I am often filled with concern that the broadcasts lack the monumentality that Art requires. Even within the narrow confines of the parctice of ‘life casting’ as an artistic practice, these occasional broadcasts don’t have the discipline of their antecedents – like Franco and Eva Mattes ‘Life Sharing’ or Stelarc’s Ear on Arm or the breadth of their contemporaries that explores the Acoustic Commons. Yet, somehow, a couple of months in, the project persists. I think one of the key reasons for this is summed up by a quote I read a while ago from an essay about, arguably, the first lifecaster, Jennifer Ringley of Jennicam.
I was in my dorm room Saturday night doing laundry. I was a nerd! And I got an email from someone who said “I’m doing laundry too and I just looked and saw that you’re doing laundry on saturday night. It’s funny cuz I felt like a loser. I’m sitting at home doing laundry on Saturday night, but I saw you are too! So now I don’t feel so bad.” and that kind of just did it for me.
There’s something in this quote that suggests a solidarity between people caught up in mundane moments.

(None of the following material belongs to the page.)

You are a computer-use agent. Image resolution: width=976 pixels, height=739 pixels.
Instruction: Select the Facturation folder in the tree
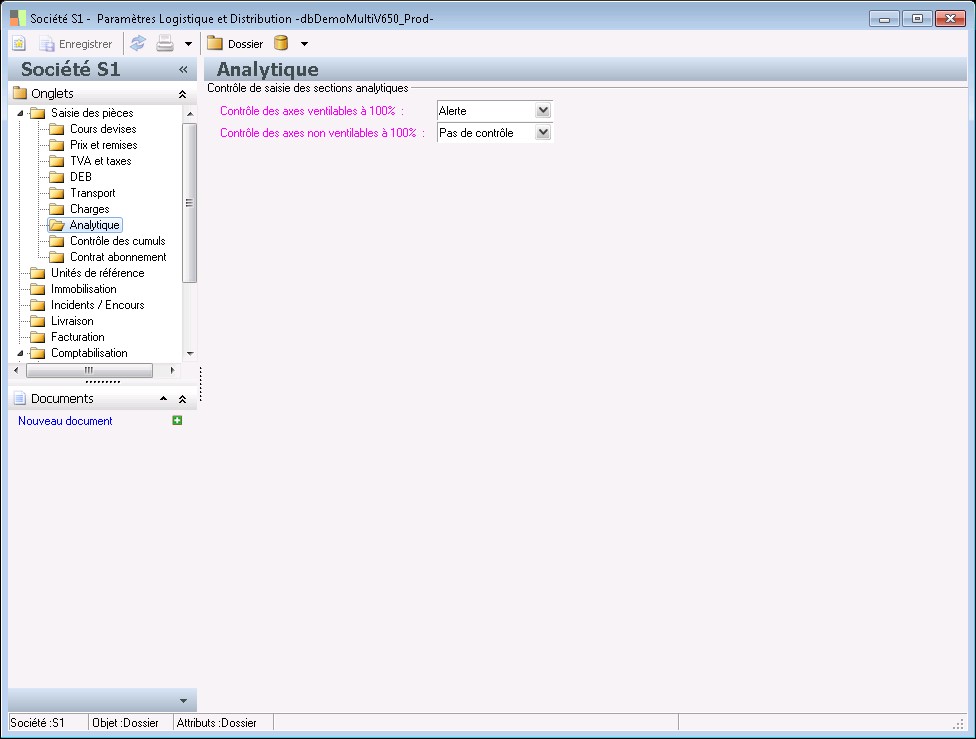tap(77, 337)
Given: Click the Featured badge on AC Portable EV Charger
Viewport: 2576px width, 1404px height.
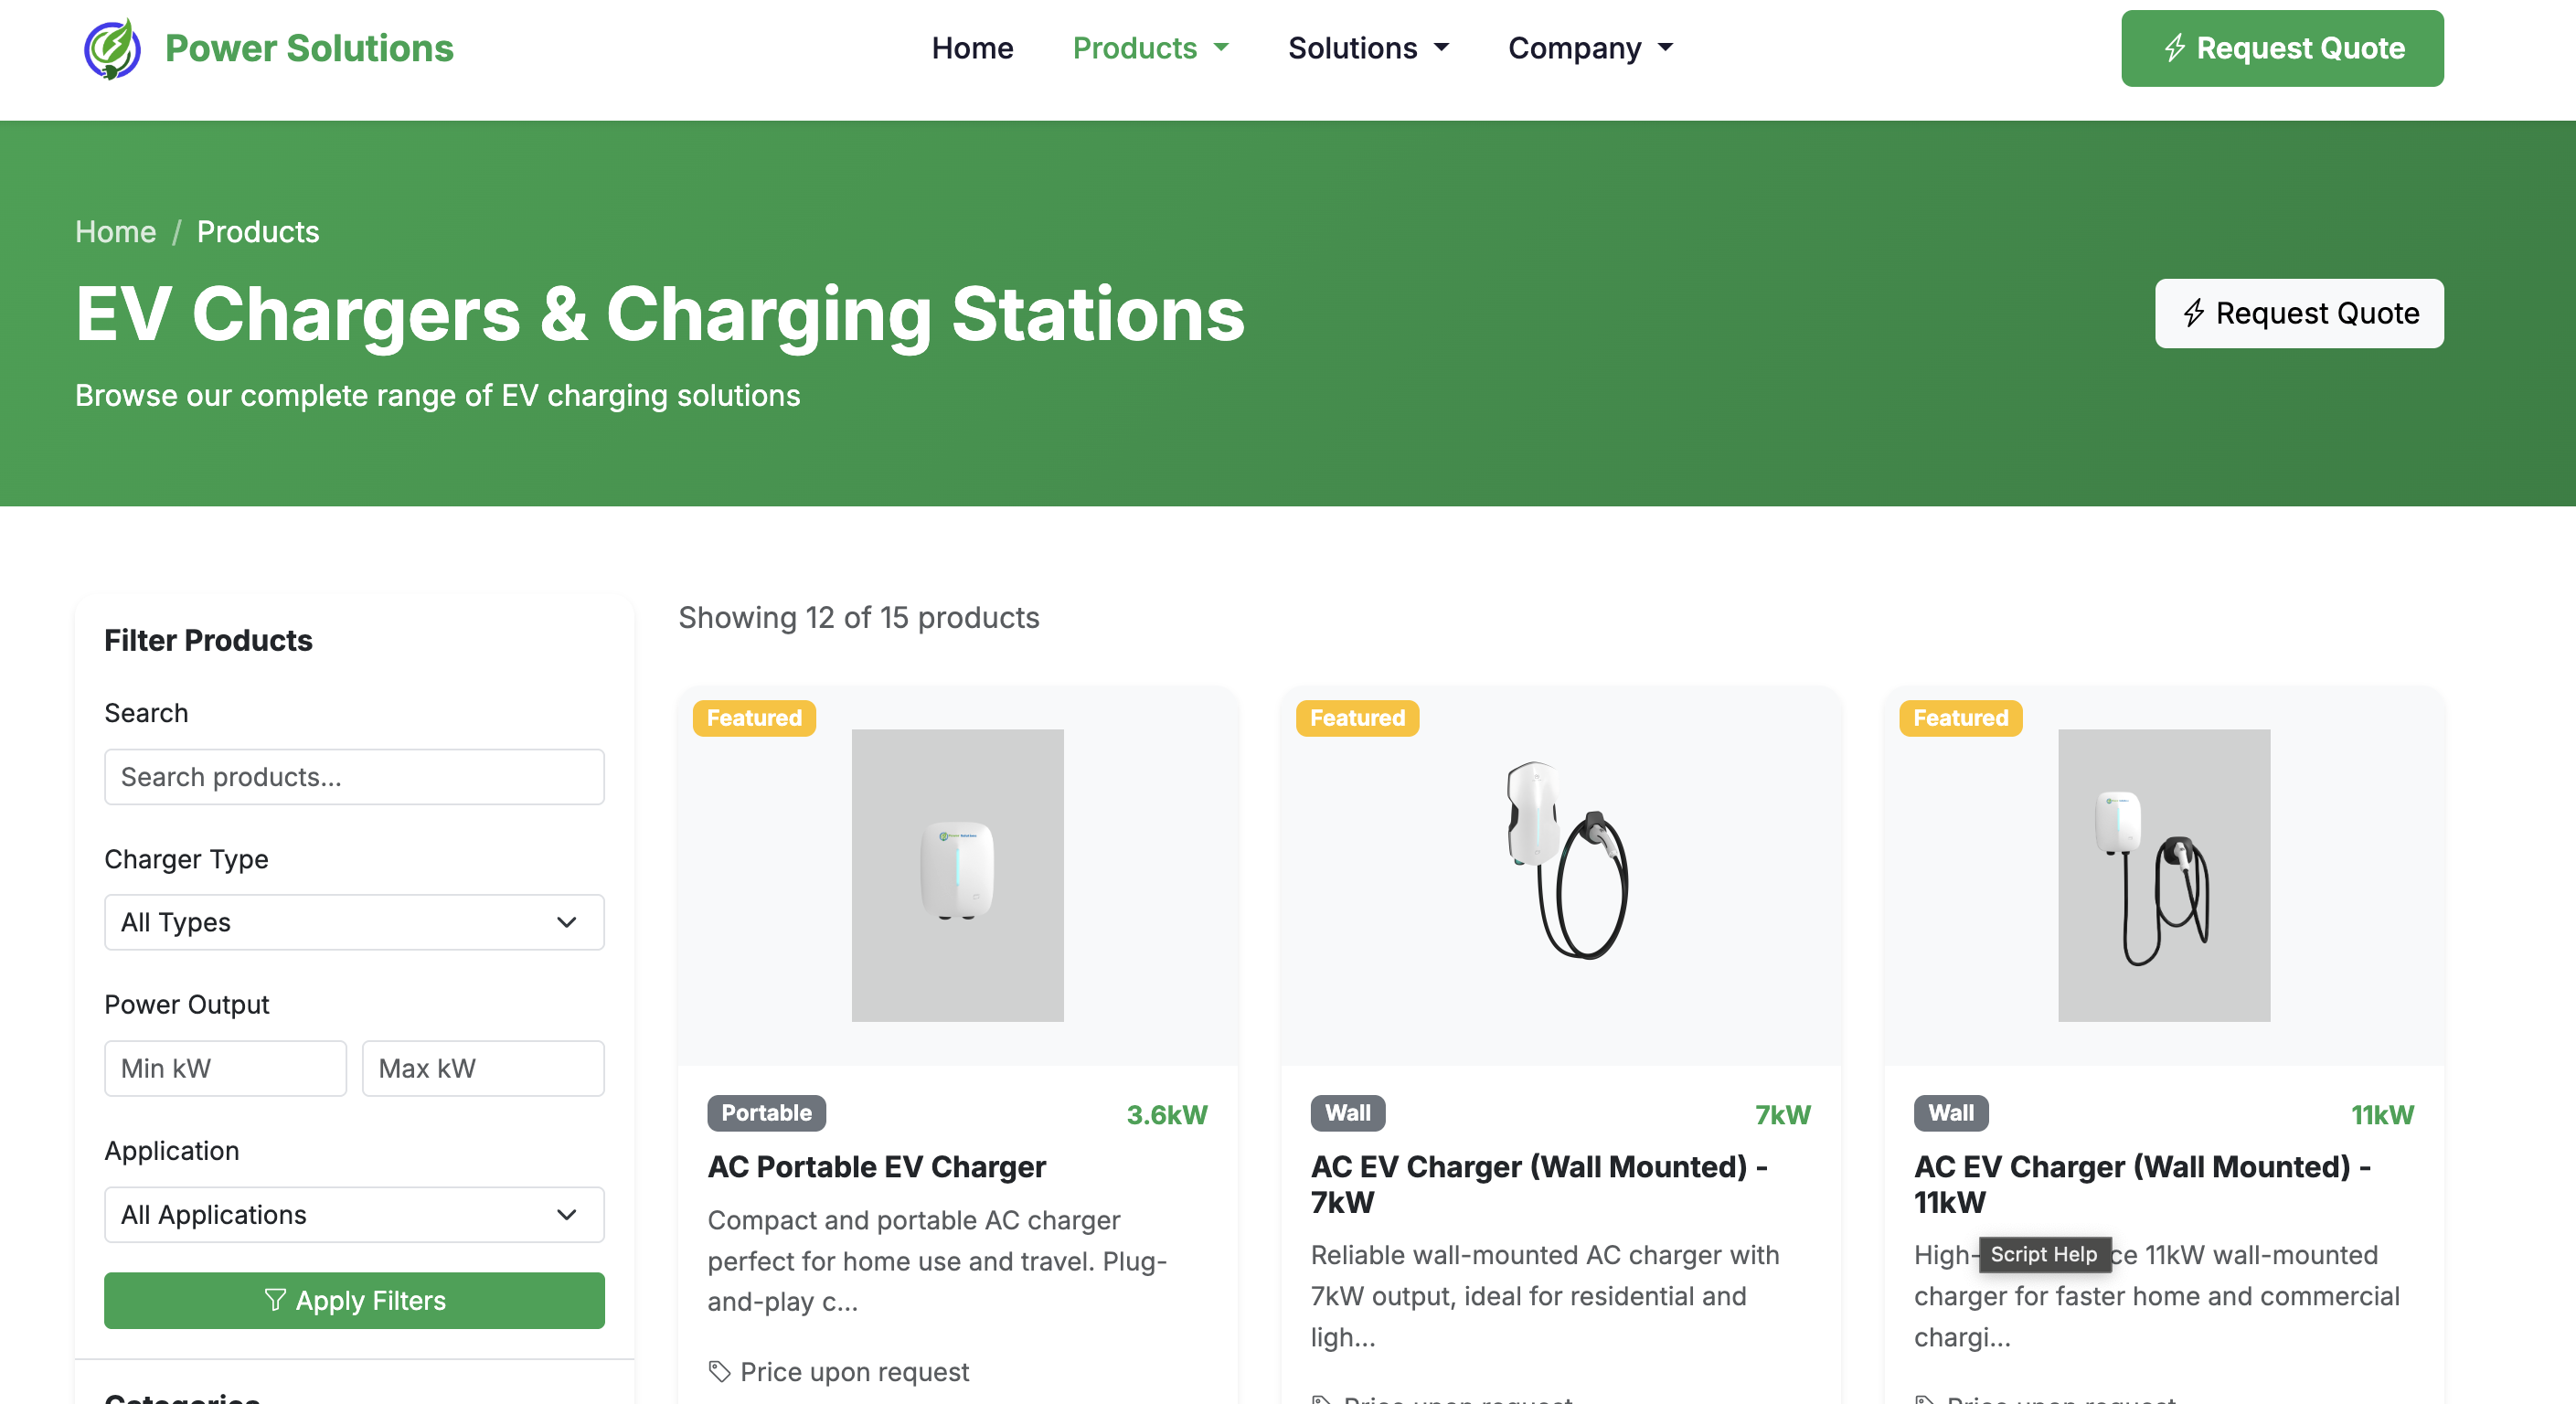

Given my circumstances, I’ve found the switch into the ‘romantic’ mode of artist almost impossible. I’m cycling through my responsibilities, happily, I might add, but don’t have much left for anything else. Yet, the act of putting a mic by the TV, or attaching a contact mic to the washing machine, and launching an app so the sounds can stream to anyone who navigates to the site, feels curiously satisfying. The results are varied and any sort of aesthetic coherence is by no means guaranteed, but I am learning to accept this. Nor am I aiming for incoherence either, and have recently introduced a cheap loop pedal that I can use to build more textured sounds. The sounds are what they are in that moment.

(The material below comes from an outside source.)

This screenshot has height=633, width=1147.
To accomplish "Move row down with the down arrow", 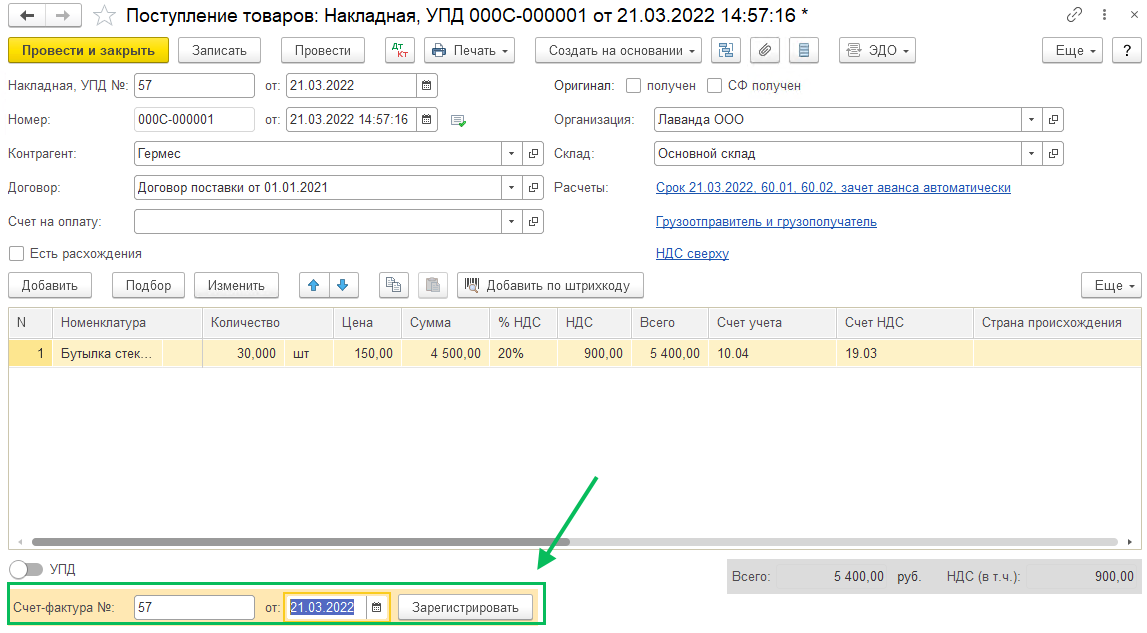I will 343,285.
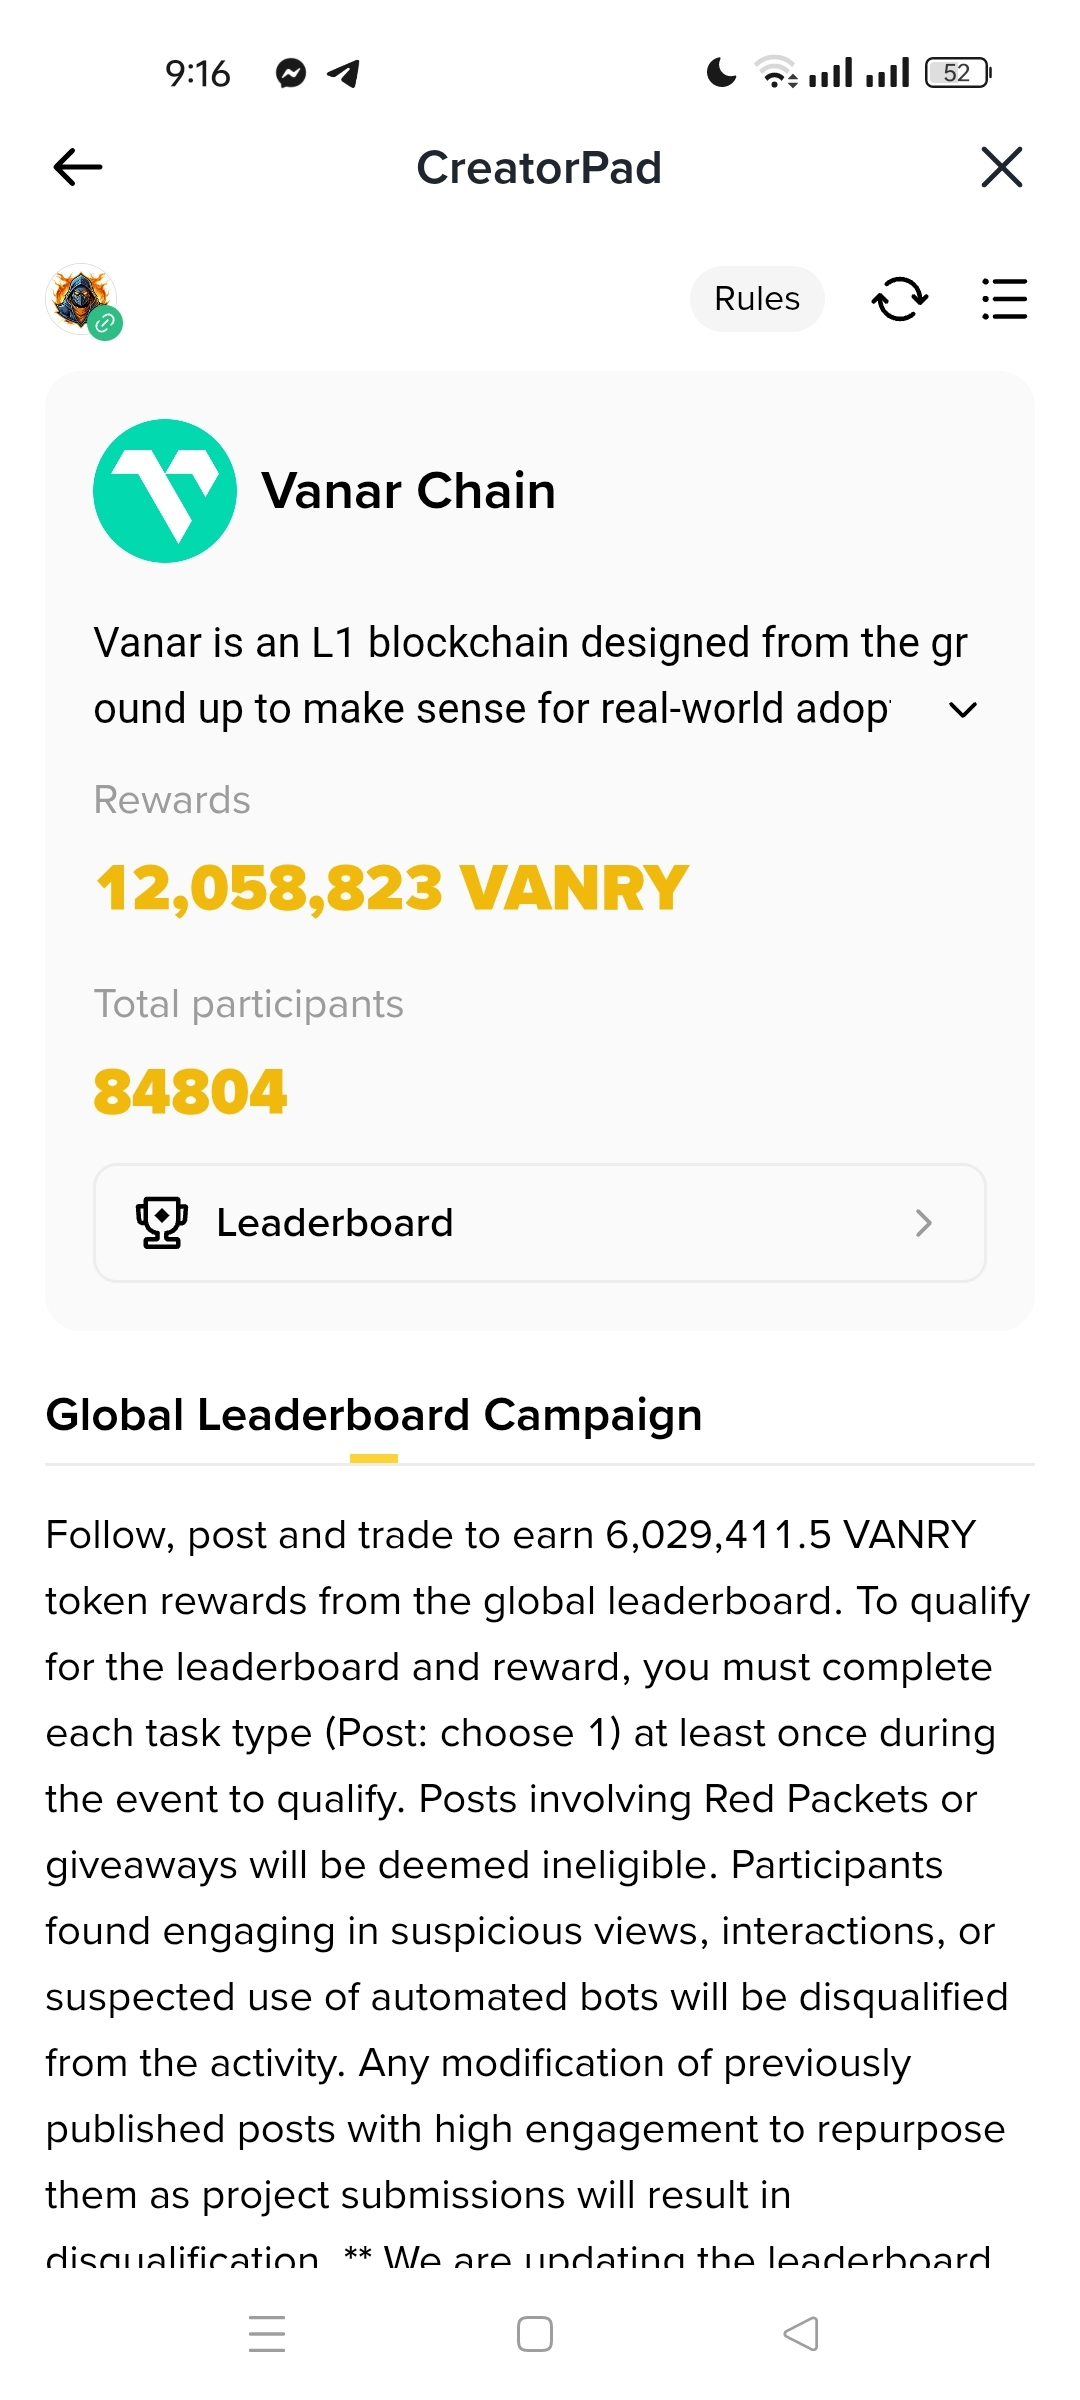Tap the Android recent apps button
The width and height of the screenshot is (1080, 2400).
(x=267, y=2334)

Working with digital audio over this last year I have noticed that the word ‘capture’ crops up a lot. The mic is a ‘capture’ device. Yet, I am not interested in ‘capturing’ anything. I understand that these devices are mostly concerned with recording, but perhaps with that recording and playback comes the loss of that moment of solidarity mentioned above. I wrote in my PhD about Cartier-Bresson’s ‘decisive moment’ in photography, in which the movement of the camera and the subject align and ‘there is a moment in which elements in motion are in balance’ and held immobile, or recorded, on film. There is a focus, and the details of the image are subordinated to the alignment between the technology, human hand and subject. I think the purpose of my practice might now be the opposite of this – looking for ways for the complexity of the world to leak out to hint at all of the other stuff that is happening, while we focus on the ‘decisive moment.’
It is early days for Peripheries.cc but this post marks it’s birth as a thing. So watch this space.